• **YOUR OBJECTIVE**:
List each line of the data that holds the string "chat".
### RECORDS SUPPLIED
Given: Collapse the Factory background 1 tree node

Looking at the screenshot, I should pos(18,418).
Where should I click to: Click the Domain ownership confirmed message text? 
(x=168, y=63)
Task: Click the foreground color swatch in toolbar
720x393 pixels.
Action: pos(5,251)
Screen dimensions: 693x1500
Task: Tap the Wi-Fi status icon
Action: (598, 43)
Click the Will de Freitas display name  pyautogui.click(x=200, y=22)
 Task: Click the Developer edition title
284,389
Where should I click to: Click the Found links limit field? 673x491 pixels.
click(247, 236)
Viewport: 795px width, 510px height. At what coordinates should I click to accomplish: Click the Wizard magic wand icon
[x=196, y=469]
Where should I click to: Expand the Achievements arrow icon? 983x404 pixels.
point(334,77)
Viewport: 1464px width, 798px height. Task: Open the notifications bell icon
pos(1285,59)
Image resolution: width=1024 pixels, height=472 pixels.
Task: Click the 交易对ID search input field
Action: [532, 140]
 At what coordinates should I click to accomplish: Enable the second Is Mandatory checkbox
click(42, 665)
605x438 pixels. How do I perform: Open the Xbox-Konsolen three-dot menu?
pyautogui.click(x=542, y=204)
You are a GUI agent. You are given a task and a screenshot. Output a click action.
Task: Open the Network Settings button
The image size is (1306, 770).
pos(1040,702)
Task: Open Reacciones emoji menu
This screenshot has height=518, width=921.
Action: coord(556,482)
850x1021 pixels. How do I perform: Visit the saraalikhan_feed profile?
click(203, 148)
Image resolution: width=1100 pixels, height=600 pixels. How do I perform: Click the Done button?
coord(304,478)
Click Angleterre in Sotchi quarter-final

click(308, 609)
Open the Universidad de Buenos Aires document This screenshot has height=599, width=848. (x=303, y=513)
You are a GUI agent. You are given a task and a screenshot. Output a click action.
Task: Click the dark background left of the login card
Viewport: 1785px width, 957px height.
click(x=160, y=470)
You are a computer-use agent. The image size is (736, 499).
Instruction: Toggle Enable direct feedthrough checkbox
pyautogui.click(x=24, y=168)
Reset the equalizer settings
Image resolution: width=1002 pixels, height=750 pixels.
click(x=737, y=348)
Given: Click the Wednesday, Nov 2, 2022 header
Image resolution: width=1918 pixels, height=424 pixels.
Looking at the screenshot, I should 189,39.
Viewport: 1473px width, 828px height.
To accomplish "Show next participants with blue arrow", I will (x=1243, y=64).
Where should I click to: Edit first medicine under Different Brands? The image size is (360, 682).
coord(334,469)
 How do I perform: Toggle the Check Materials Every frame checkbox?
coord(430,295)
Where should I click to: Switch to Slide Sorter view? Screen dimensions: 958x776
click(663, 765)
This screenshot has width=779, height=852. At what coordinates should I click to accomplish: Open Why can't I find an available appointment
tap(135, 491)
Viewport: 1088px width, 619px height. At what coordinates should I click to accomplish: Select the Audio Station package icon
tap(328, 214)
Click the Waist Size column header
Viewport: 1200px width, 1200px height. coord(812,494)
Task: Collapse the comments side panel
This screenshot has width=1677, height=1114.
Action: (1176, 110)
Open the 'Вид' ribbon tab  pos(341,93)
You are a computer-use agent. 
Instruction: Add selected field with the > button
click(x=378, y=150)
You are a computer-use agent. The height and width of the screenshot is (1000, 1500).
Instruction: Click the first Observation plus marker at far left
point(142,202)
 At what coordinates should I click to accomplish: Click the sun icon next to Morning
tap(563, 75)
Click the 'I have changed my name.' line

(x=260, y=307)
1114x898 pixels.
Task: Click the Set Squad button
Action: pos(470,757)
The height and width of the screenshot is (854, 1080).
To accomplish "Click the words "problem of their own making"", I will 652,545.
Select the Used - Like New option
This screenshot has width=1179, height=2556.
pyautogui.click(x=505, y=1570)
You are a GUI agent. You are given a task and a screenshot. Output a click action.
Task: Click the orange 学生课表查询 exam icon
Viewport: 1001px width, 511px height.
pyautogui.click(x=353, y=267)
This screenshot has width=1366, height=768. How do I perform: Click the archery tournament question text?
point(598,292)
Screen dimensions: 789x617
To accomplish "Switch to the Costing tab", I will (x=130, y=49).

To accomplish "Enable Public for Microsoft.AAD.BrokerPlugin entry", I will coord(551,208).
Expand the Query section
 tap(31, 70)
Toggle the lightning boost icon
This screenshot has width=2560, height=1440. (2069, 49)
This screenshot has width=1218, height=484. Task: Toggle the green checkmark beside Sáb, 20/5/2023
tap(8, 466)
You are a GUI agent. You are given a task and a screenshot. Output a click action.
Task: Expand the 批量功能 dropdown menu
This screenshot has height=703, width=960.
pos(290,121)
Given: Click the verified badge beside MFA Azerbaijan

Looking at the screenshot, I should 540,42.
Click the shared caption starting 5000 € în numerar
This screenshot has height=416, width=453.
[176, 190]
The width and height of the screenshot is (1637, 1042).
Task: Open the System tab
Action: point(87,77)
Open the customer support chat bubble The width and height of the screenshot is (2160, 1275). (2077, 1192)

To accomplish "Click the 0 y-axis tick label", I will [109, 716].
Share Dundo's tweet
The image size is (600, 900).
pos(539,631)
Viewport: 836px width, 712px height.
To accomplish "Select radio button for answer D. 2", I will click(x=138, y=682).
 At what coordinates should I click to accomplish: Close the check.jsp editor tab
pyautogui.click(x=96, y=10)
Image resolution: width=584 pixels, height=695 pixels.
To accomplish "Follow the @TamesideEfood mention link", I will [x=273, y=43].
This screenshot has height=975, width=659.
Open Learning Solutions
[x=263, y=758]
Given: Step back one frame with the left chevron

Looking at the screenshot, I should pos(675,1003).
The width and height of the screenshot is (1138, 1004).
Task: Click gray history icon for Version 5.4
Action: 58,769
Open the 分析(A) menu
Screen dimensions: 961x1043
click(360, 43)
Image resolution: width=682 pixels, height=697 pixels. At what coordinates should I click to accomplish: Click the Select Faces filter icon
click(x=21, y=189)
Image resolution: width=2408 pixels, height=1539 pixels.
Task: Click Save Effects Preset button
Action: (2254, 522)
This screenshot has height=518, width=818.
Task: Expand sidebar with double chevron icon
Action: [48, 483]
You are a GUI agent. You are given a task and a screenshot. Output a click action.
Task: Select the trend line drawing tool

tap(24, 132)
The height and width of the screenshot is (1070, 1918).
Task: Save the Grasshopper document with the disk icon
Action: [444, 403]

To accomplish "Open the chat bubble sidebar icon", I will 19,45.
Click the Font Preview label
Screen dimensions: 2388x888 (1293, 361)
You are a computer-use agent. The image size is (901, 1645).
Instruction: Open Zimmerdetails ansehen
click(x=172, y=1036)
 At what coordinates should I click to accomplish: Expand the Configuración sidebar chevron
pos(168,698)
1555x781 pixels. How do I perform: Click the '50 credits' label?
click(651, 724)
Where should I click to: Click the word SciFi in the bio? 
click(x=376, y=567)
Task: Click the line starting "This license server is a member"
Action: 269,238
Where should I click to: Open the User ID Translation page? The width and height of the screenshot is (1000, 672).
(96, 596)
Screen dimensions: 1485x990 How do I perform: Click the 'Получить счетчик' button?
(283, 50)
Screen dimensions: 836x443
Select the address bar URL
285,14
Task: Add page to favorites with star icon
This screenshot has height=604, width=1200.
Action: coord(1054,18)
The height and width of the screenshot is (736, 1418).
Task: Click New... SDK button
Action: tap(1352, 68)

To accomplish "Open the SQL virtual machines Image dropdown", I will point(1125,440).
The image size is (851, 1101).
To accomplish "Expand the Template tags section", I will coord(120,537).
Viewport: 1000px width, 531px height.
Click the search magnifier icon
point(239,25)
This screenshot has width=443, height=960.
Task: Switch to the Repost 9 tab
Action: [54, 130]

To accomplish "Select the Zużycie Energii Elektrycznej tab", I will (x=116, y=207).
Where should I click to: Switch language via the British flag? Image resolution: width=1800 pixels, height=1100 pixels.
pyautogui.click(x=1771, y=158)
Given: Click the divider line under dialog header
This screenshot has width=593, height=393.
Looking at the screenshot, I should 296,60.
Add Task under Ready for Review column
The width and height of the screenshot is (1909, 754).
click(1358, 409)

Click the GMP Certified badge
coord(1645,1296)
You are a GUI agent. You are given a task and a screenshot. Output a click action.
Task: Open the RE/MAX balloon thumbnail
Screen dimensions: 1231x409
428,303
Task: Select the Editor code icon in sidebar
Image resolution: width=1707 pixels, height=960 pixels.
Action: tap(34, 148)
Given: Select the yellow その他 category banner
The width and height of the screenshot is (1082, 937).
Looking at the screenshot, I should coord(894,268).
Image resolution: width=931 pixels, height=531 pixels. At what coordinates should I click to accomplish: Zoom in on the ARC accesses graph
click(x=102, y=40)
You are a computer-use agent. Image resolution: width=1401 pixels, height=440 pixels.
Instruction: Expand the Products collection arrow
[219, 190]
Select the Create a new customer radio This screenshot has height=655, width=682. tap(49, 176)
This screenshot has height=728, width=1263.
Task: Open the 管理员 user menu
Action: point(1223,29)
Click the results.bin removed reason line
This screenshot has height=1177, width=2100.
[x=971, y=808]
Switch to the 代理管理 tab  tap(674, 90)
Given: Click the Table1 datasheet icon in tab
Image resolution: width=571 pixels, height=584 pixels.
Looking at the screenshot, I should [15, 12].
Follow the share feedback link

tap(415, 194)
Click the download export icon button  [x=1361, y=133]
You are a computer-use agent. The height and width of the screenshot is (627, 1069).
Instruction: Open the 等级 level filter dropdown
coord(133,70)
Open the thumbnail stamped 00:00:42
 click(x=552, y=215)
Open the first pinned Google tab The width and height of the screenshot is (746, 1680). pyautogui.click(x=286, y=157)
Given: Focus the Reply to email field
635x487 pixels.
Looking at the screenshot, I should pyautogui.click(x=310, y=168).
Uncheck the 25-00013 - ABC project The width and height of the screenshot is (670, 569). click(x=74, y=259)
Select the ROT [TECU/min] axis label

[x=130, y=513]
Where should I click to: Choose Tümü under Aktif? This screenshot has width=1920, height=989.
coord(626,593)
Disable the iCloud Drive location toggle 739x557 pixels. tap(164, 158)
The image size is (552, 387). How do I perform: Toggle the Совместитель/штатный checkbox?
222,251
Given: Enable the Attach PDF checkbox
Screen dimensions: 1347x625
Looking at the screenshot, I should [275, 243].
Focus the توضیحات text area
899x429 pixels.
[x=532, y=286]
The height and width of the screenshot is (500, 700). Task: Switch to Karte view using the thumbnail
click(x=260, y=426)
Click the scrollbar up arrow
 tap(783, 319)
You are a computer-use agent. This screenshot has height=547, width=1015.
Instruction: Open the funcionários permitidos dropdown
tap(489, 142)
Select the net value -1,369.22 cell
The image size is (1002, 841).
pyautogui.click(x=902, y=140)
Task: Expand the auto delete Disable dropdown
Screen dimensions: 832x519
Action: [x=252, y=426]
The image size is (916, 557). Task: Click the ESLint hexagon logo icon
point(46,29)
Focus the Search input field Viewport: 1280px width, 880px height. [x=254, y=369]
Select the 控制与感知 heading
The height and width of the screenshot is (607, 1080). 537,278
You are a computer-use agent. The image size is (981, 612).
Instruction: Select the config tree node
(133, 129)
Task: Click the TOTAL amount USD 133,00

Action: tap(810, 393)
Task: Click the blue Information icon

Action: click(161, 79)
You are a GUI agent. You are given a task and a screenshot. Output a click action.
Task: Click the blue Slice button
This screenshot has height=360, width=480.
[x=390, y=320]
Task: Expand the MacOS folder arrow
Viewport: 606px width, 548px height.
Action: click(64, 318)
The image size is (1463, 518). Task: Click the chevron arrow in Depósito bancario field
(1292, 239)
######
• **RESULT OF THE EXERCISE**:
Open the customer support chat bubble The width and height of the screenshot is (2160, 1275). (2077, 1192)
To accomplish "Open the chat bubble sidebar icon", I will 19,45.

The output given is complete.